BEGIN

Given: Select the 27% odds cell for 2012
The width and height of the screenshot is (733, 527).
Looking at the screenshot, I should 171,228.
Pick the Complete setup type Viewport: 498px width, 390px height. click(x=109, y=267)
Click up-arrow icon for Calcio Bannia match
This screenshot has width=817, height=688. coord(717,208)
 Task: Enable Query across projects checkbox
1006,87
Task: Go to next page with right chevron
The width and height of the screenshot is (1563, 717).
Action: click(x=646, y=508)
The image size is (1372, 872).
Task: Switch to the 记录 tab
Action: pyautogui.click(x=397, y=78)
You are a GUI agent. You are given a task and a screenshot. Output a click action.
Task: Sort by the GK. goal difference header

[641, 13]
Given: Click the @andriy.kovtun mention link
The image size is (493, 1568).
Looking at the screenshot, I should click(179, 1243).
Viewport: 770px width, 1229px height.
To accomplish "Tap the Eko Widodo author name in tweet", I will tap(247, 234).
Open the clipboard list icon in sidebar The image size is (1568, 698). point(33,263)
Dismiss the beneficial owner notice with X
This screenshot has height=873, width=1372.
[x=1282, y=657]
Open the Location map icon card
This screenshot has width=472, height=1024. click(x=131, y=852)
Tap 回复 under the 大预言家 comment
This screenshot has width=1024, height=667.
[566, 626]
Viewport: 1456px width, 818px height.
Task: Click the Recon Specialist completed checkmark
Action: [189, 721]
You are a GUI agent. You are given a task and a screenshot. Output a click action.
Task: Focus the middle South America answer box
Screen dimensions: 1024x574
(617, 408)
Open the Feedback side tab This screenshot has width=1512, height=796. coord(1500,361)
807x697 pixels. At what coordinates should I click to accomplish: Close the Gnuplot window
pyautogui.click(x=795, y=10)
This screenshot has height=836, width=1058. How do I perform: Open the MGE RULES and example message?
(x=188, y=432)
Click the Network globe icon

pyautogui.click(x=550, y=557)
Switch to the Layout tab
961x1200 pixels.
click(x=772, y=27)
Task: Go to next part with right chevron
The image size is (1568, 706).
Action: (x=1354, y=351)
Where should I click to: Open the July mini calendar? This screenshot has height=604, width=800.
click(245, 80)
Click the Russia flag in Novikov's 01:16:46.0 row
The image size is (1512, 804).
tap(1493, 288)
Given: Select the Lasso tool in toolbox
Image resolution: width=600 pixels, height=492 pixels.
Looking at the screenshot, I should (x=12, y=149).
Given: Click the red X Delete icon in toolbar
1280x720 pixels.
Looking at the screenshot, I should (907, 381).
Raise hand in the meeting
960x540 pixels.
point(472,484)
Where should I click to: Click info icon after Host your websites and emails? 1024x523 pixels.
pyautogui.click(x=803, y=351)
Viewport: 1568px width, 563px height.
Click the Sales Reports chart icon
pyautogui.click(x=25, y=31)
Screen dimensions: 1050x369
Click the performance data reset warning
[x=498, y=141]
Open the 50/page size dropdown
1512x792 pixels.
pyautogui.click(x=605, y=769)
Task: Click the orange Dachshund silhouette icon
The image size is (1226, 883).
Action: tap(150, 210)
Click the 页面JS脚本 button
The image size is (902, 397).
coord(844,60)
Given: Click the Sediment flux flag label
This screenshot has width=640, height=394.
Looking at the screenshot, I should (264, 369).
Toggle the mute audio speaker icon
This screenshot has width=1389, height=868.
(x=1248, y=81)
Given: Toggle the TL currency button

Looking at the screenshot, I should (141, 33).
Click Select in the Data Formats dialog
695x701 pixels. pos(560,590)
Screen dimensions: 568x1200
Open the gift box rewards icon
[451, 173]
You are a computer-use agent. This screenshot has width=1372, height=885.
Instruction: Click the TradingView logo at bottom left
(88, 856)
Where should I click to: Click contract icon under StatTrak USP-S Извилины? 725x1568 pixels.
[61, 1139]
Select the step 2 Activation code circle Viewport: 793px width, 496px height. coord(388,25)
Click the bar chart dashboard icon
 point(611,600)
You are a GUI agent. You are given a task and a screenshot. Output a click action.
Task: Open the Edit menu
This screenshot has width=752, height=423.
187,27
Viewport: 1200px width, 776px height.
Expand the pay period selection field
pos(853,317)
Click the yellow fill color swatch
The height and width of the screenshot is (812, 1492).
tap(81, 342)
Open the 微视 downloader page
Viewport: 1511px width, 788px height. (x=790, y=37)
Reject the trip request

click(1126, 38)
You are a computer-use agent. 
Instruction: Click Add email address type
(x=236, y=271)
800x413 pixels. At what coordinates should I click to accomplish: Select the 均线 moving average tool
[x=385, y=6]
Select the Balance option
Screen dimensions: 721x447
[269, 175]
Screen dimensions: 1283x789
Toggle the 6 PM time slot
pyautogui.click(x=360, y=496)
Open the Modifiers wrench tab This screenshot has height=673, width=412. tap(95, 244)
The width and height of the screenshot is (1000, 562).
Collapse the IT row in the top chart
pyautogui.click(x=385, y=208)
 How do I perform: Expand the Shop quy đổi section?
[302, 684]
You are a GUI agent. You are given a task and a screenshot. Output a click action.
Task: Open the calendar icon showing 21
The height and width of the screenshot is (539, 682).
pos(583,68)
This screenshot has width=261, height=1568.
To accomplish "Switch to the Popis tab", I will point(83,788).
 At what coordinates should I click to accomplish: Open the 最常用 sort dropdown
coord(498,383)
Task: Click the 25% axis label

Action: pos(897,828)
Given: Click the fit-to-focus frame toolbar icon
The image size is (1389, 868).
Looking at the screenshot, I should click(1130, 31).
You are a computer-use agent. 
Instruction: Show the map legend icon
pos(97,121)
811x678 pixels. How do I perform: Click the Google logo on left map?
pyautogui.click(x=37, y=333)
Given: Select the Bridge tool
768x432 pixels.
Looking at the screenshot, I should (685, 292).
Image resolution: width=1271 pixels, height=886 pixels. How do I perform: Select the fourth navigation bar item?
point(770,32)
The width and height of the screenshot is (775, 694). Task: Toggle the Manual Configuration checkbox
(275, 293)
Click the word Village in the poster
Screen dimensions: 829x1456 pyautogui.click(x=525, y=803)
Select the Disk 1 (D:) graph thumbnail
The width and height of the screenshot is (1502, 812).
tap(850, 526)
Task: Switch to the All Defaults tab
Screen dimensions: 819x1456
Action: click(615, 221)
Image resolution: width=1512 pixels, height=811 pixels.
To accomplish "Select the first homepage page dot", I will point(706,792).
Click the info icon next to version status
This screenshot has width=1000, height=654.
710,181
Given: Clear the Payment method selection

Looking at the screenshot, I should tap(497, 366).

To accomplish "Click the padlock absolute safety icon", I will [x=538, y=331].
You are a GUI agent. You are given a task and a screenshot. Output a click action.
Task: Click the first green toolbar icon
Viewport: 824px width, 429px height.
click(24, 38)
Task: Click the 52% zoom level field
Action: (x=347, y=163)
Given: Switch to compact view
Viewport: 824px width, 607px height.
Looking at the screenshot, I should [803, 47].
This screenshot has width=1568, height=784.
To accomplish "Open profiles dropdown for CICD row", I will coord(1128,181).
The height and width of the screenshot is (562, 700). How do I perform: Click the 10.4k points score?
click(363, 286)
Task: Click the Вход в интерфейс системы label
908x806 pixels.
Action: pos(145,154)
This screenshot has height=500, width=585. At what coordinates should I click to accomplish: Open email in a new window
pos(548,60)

END

◆ **Task brief**: Above are records; repeat only the lines starting at the line with "Task: Go to next page with right chevron" and ending at the line with "Tap 回复 under the 大预言家 comment", exactly as they appear, both included.

◆ **Task solution**:
Task: Go to next page with right chevron
The width and height of the screenshot is (1563, 717).
Action: click(x=646, y=508)
The image size is (1372, 872).
Task: Switch to the 记录 tab
Action: pyautogui.click(x=397, y=78)
You are a GUI agent. You are given a task and a screenshot. Output a click action.
Task: Sort by the GK. goal difference header

[641, 13]
Given: Click the @andriy.kovtun mention link
The image size is (493, 1568).
Looking at the screenshot, I should click(179, 1243).
Viewport: 770px width, 1229px height.
To accomplish "Tap the Eko Widodo author name in tweet", I will tap(247, 234).
Open the clipboard list icon in sidebar The image size is (1568, 698). point(33,263)
Dismiss the beneficial owner notice with X
This screenshot has height=873, width=1372.
[x=1282, y=657]
Open the Location map icon card
This screenshot has width=472, height=1024. click(x=131, y=852)
Tap 回复 under the 大预言家 comment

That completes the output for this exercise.